_Requisitos do exercício_.
(a) No excerto do documento, o que pede o Sr. Presidente ao Deputado Mário de Albuquerque?
(b) Por favor, transcreva do excerto do documento o trecho que vai de "O Orador: - A" até "das suas personagens?", incluindo este último.
(c) Traduza para inglês esta frase do excerto do documento: "Entretanto a Igreja transformou-se, constituindo hoje um escol dentro da Nação: um escol de humanistas, de educadores, de filantropos e até de heróis."

___ Excerto do documento ___

O Sr. Mário de Albuquerque: - Matou, mas foi o pai dele.

O Orador: - Não compreendo.

O Sr. Mário de Albuquerque: - Ele é o autor e o criador; portanto, é o pai.

O Orador: - A peça de Junqueiro A Morte de D. é um poema, mais ou menos teatralizado. D. João e uma personagem.

O Sr. Mário de Albuquerque: - Mas o autor é responsável pelas personagens que cria nu pela forma por que as adopta.

O Orador: - Um autor que faz uma comédia será responsável pelos disparates das suas personagens?

O Sr. Mário de Albuquerque: - Mas, se formular ideias imorais nas personagens que cria, é responsável por isso.

O Sr. Presidente : - Eu peço ao Sr. Deputado Mário de Albuquerque que não continue a interromper o orador sem licença da Presidência.

O Sr. Mário de Albuquerque: - Peço desculpa a V. Ex.ª

O Orador: - Eu, por mini, não vejo inconveniente na interrupção do Sr. Deputado, tanto mais que tudo ó discutível.
Mas, prosseguindo:
No que respeita à Velhice do Padre Eterno, onde há páginas de ouro de um relevo inconfundível, alternando com sátiras iconoclastas dum grotesco atroz, algumas mesmo em que a poética sofre, também tudo se explica. E para o compreender e desculpar é preciso transportar Junqueiro ao ambiente jacobino e sardónico da sua época, aliás até certo ponto justificado, porque há cinquenta anos ainda era frequente encontrar se em cada padre um sibarita, em cada cura de aldeia um devoto de Epicuro.
Entretanto a Igreja transformou-se, constituindo hoje um escol dentro da Nação: um escol de humanistas, de educadores, de filantropos e até de heróis.
E quem sabe, Sr. Presidente, quem sabe se as sátiras da Velhice não teriam também contribuído para impulsionar, em contrapartida, a ascese máxima do espírito religioso e a reabilitação do sacerdócio?
Pessoa que nos merece todo o crédito informou-me nesta Camará que o Senhor Cardeal-Patriarca, sondado sobre a viabilidade da sua colaboração nas cerimónias comemorativas, respondeu simplesmente:

Porque não hei-de colaborar no centenário de Junqueiro? Mas decerto que sim, rezando pela salvação da sua alma; e isso fá-lo-ia sempre, mesmo que não mo tivessem solicitado.

___ Dados extraídos ___

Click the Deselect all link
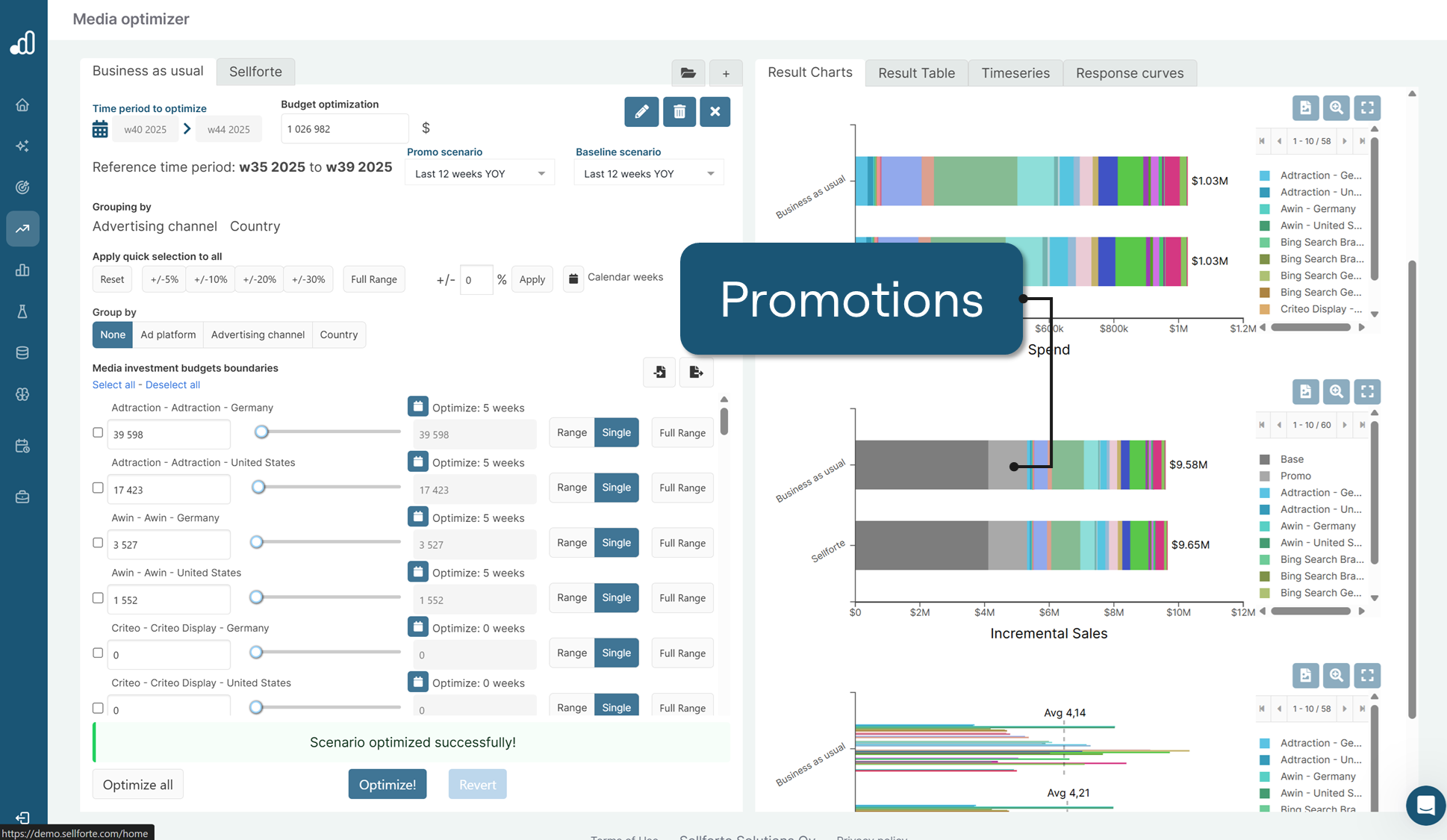 172,385
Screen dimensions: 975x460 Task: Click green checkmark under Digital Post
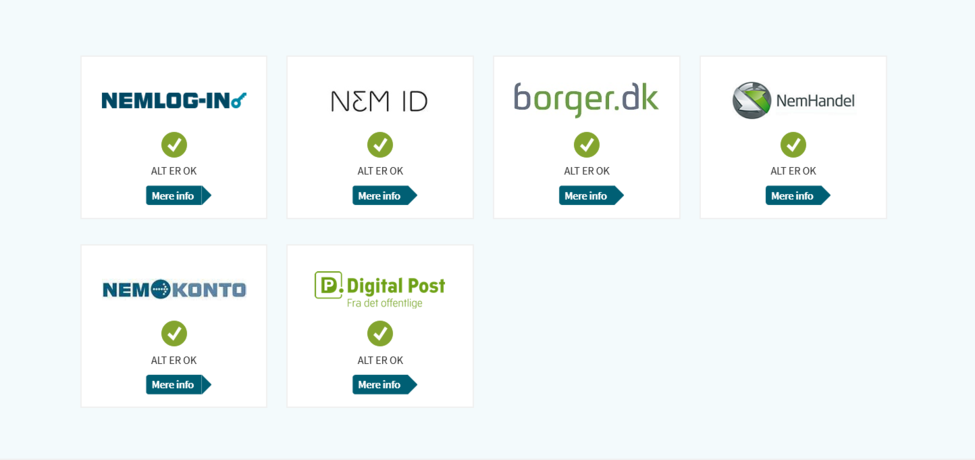[380, 334]
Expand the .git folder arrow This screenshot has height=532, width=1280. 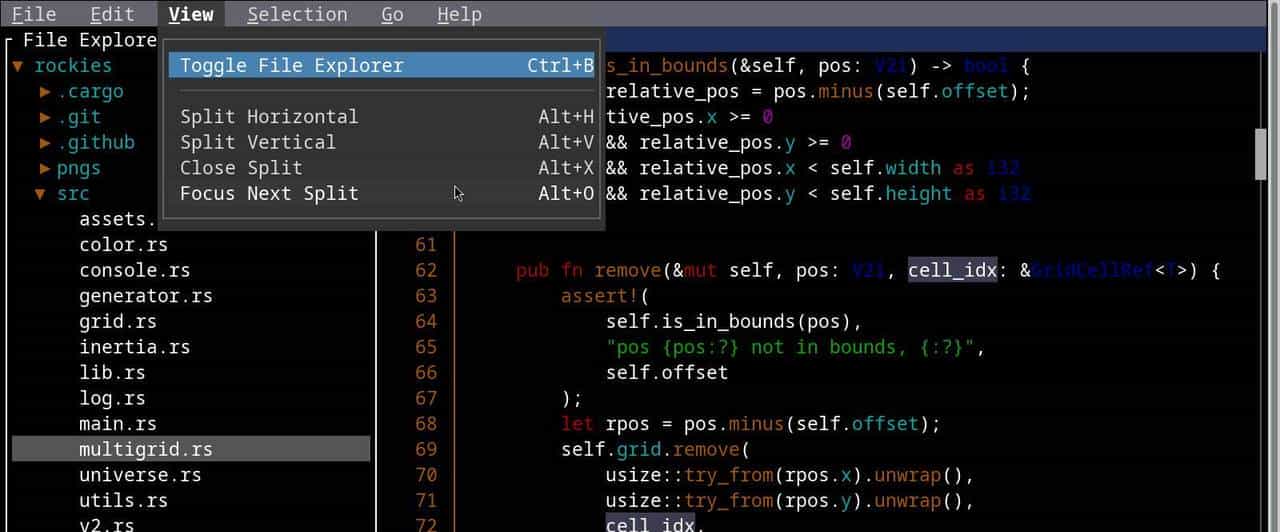tap(45, 117)
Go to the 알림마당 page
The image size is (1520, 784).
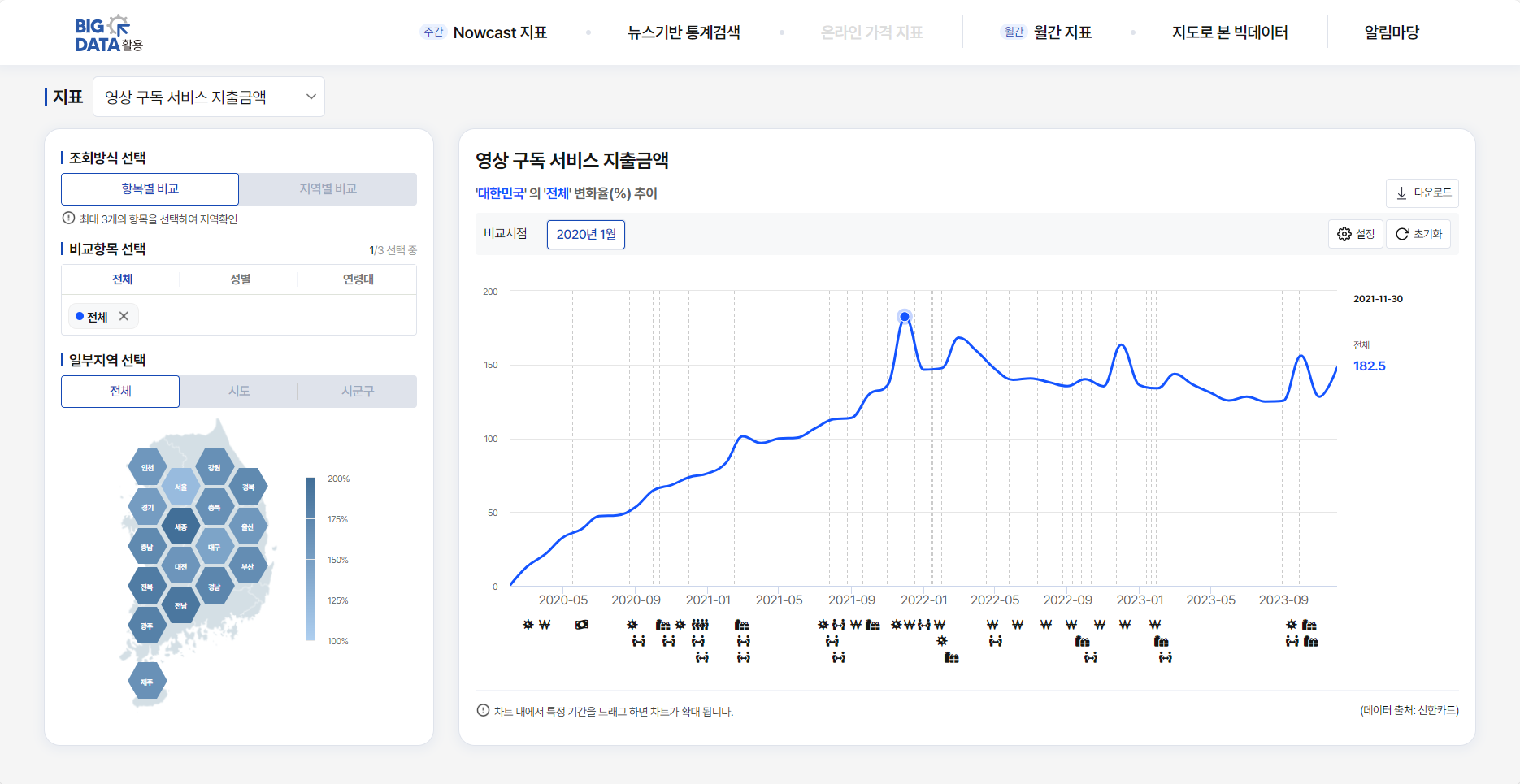[x=1392, y=32]
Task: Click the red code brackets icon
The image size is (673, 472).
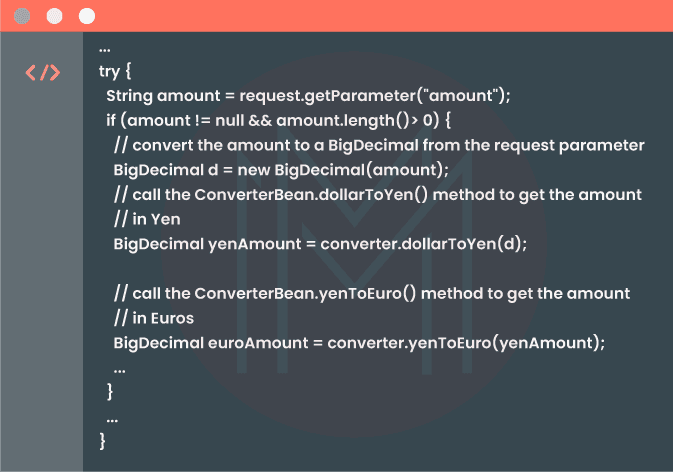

___

_Lista de soluções_.
(a) Que não continue a interromper o orador sem licença da Presidência.

(b)
O Orador: - A peça de Junqueiro A Morte de D. é um poema, mais ou menos teatralizado. D. João e uma personagem.

O Sr. Mário de Albuquerque: - Mas o autor é responsável pelas personagens que cria nu pela forma por que as adopta.

O Orador: - Um autor que faz uma comédia será responsável pelos disparates das suas personagens?

(c) Meanwhile the Church transformed itself, constituting today an elite within the Nation: an elite of humanists, of educators, of philanthropists and even of heroes.